Records provided -
*** Begin section ***
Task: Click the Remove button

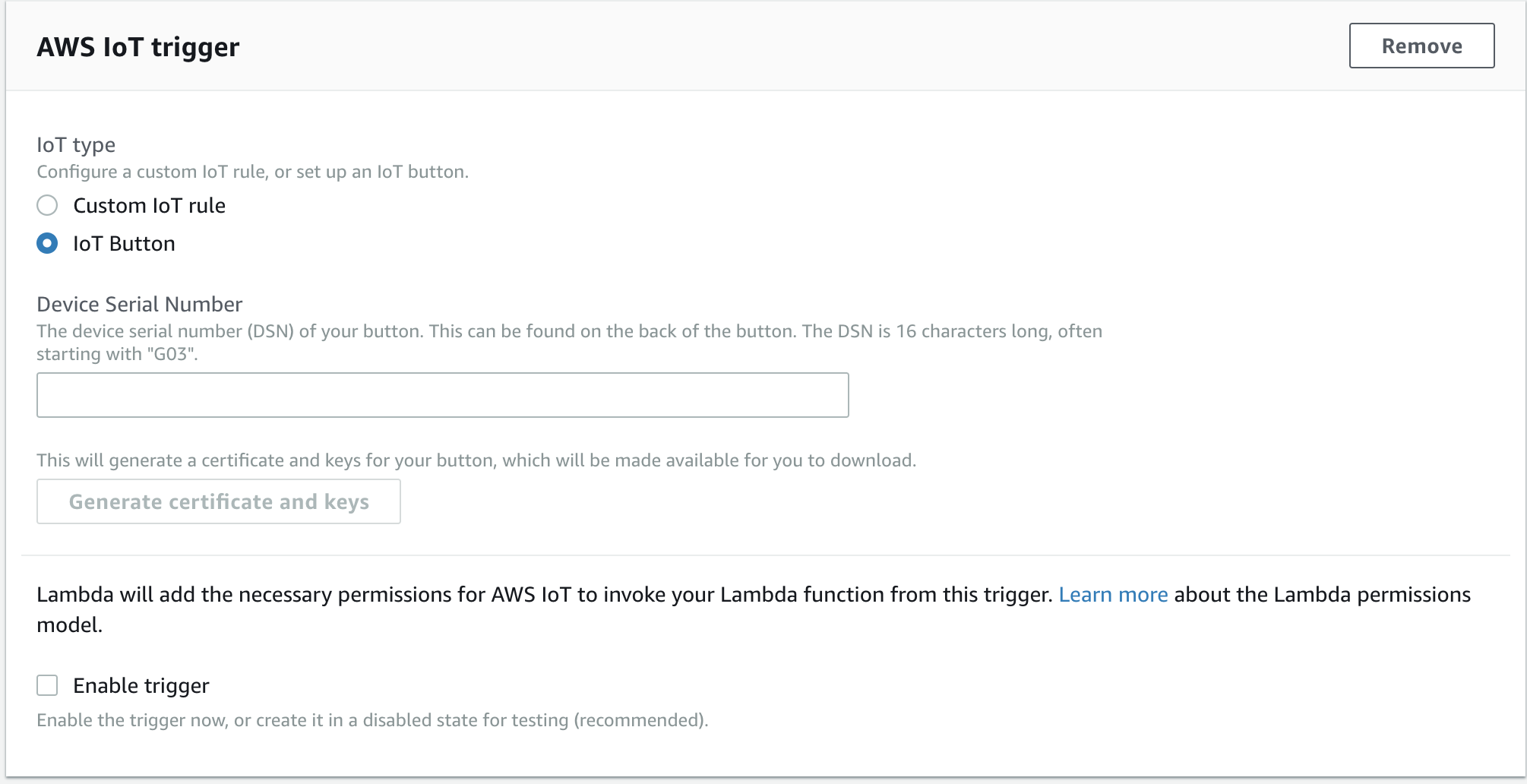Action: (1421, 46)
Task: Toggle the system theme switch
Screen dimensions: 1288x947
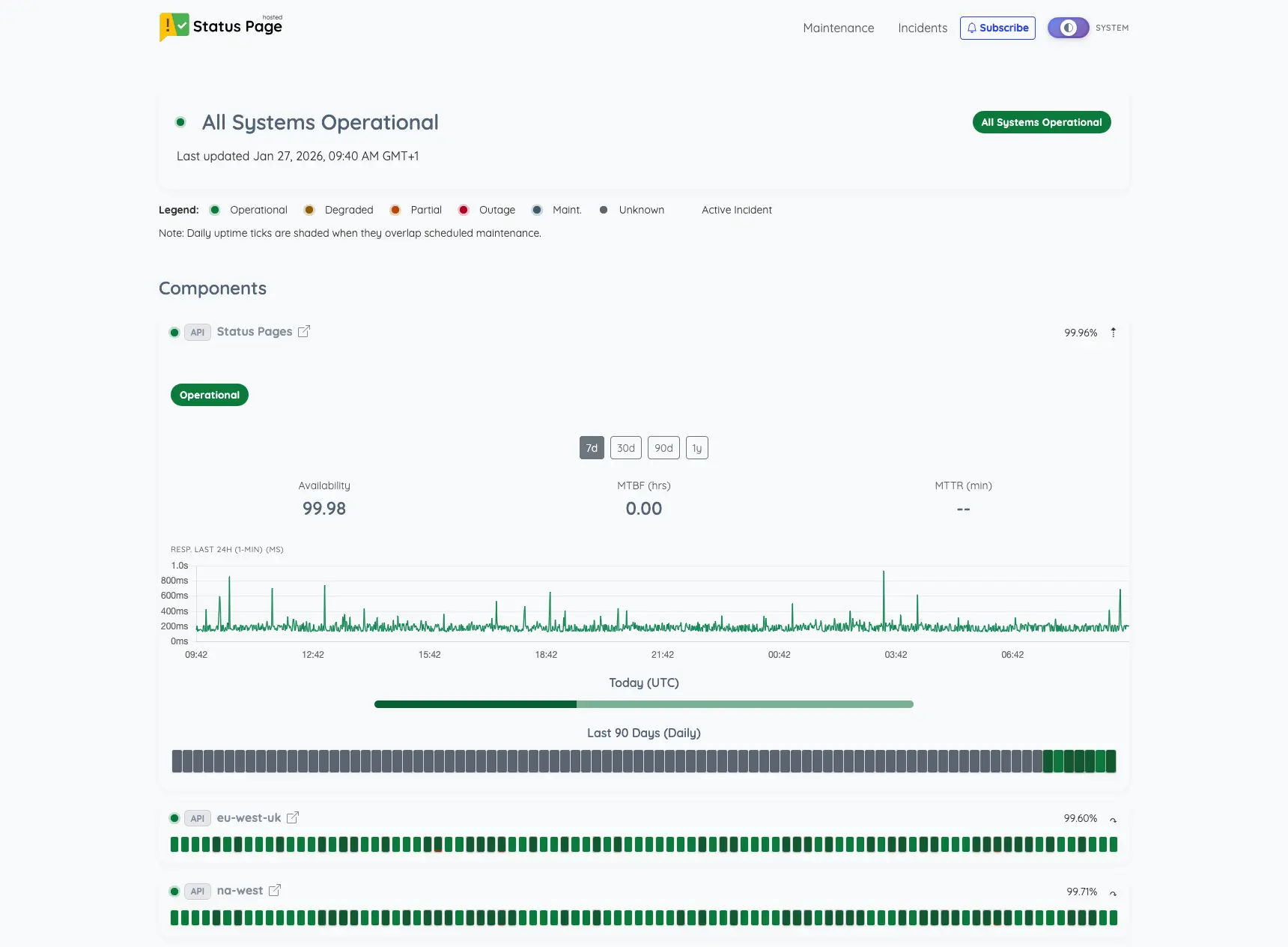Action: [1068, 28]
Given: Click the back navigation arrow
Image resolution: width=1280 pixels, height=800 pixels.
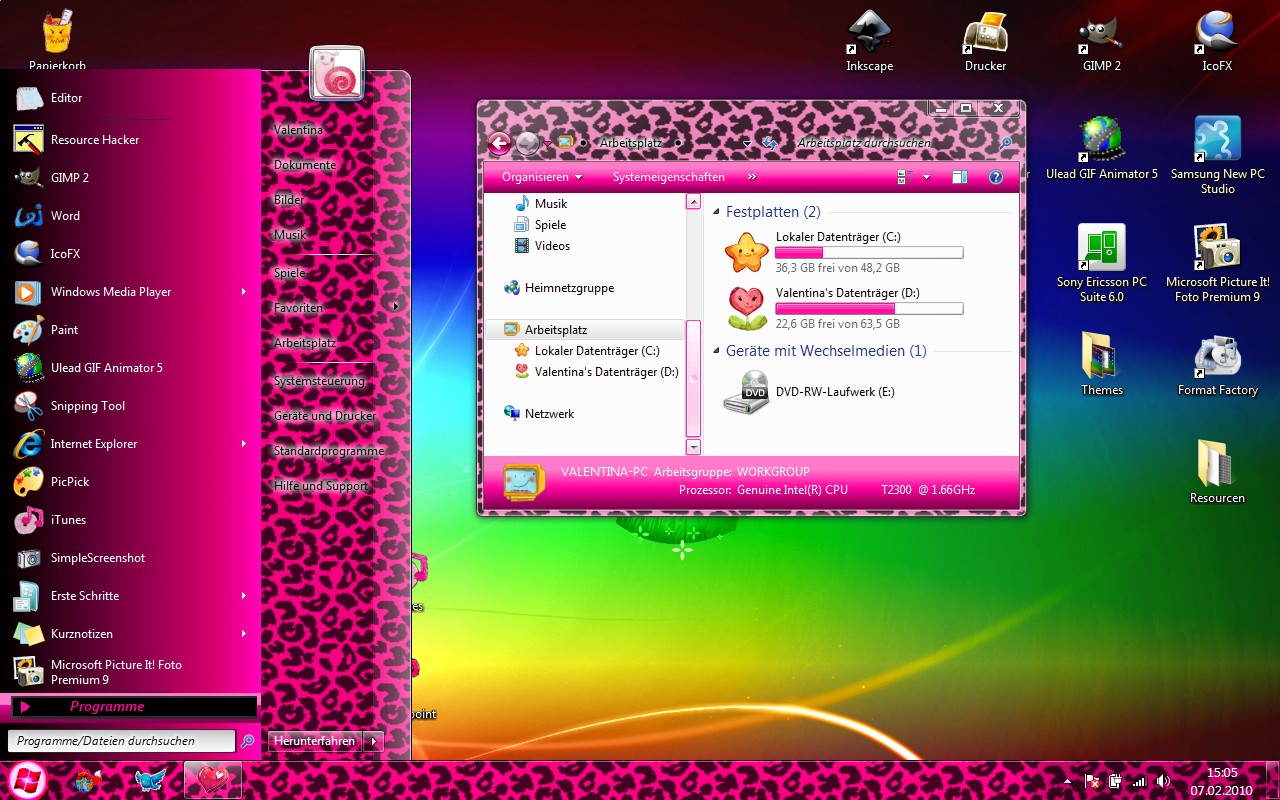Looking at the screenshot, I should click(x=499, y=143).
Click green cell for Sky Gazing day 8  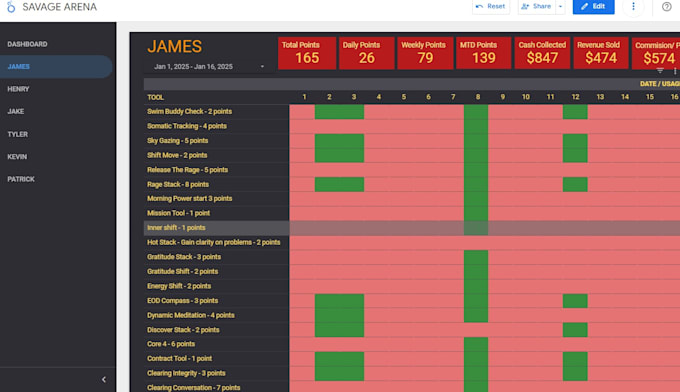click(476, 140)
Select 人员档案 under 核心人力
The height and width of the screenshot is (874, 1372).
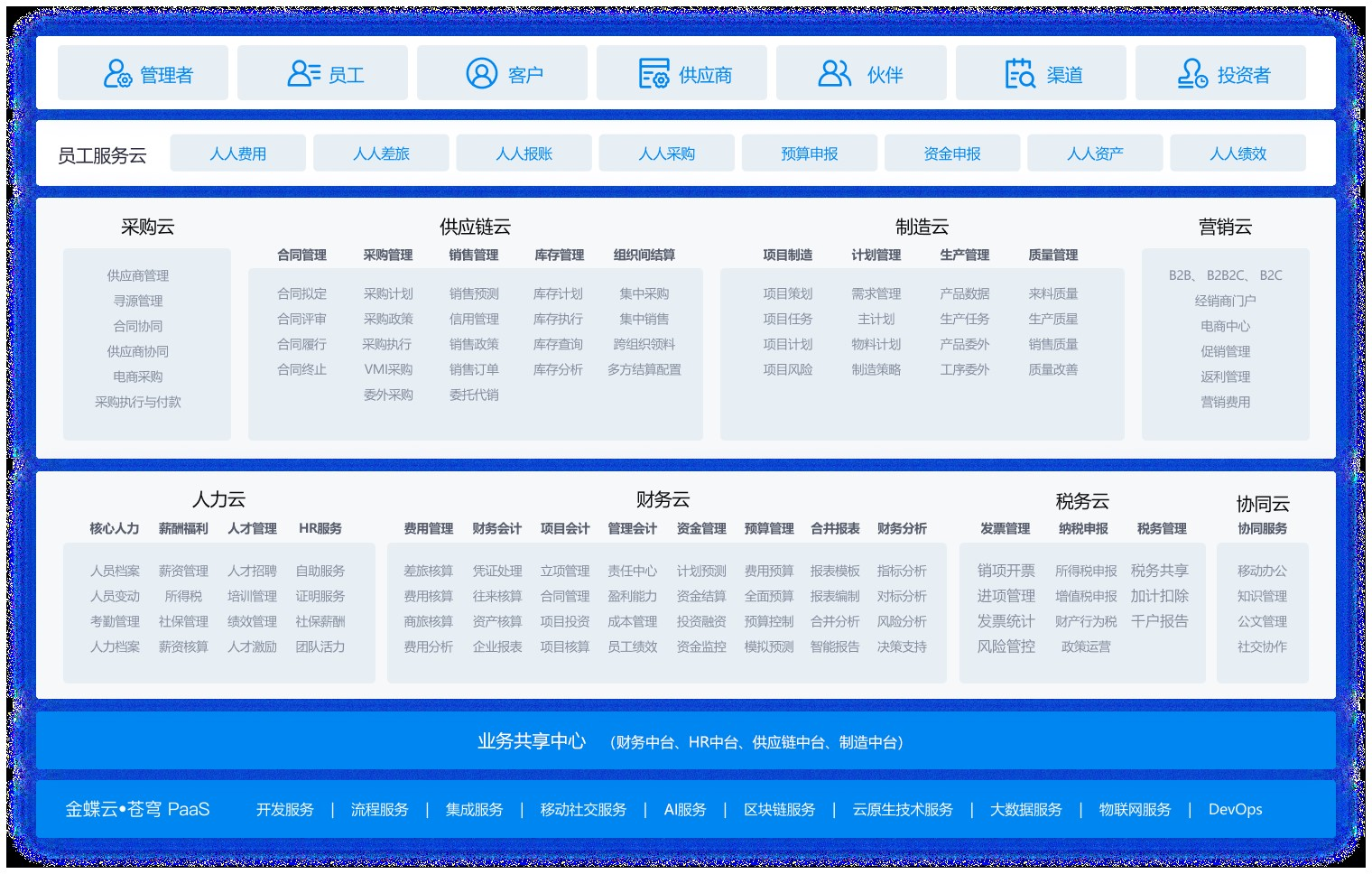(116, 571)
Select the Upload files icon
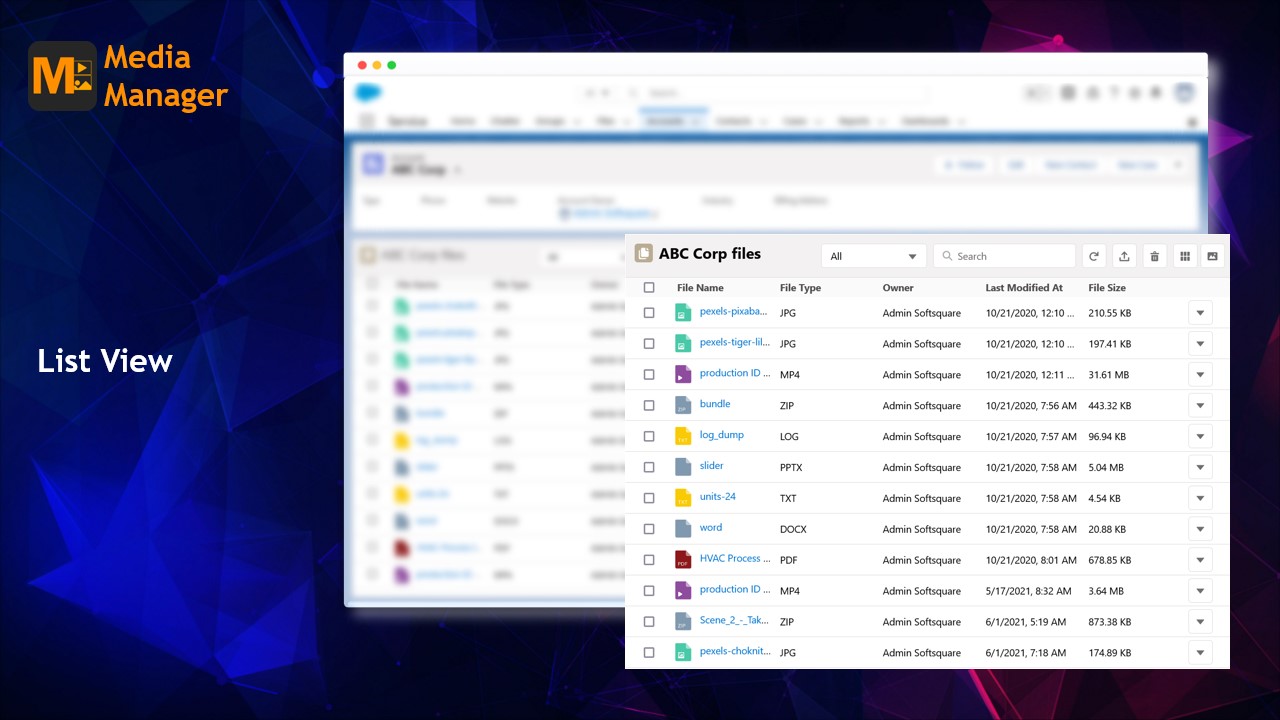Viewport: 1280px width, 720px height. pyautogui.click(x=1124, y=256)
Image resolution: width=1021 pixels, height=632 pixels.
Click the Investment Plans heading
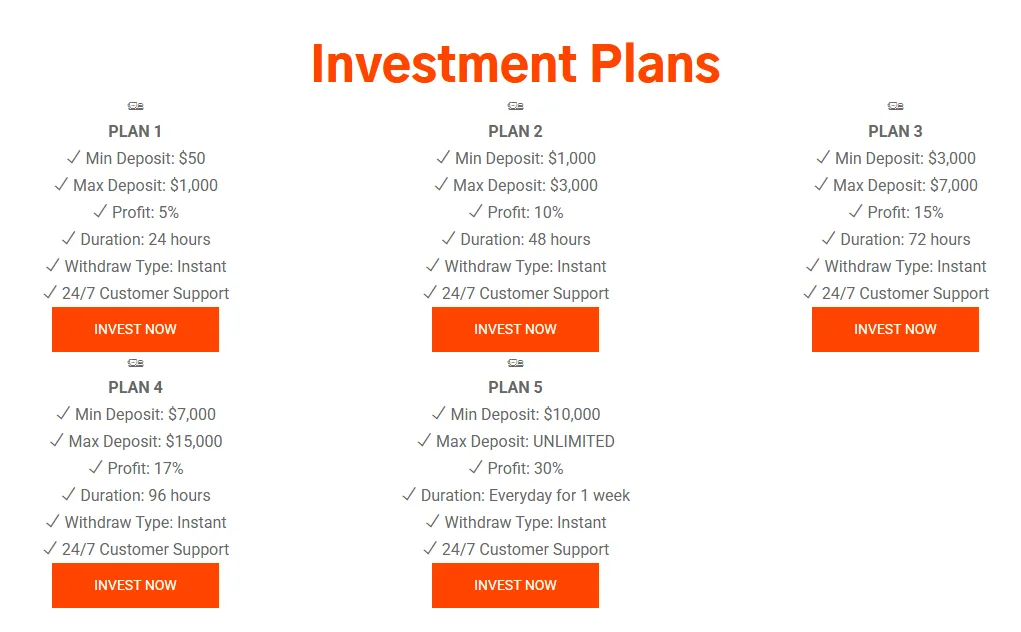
*** End section ***
Work to complete -
Transcribe every line from the one with "Select 人员档案 under 核心人力" to the last line of the records above, exactly, excluding pictures.

Solution -
Select 人员档案 under 核心人力
The height and width of the screenshot is (874, 1372).
(116, 571)
Select the Upload files icon
Viewport: 1280px width, 720px height. pyautogui.click(x=1124, y=256)
Image resolution: width=1021 pixels, height=632 pixels.
Click the Investment Plans heading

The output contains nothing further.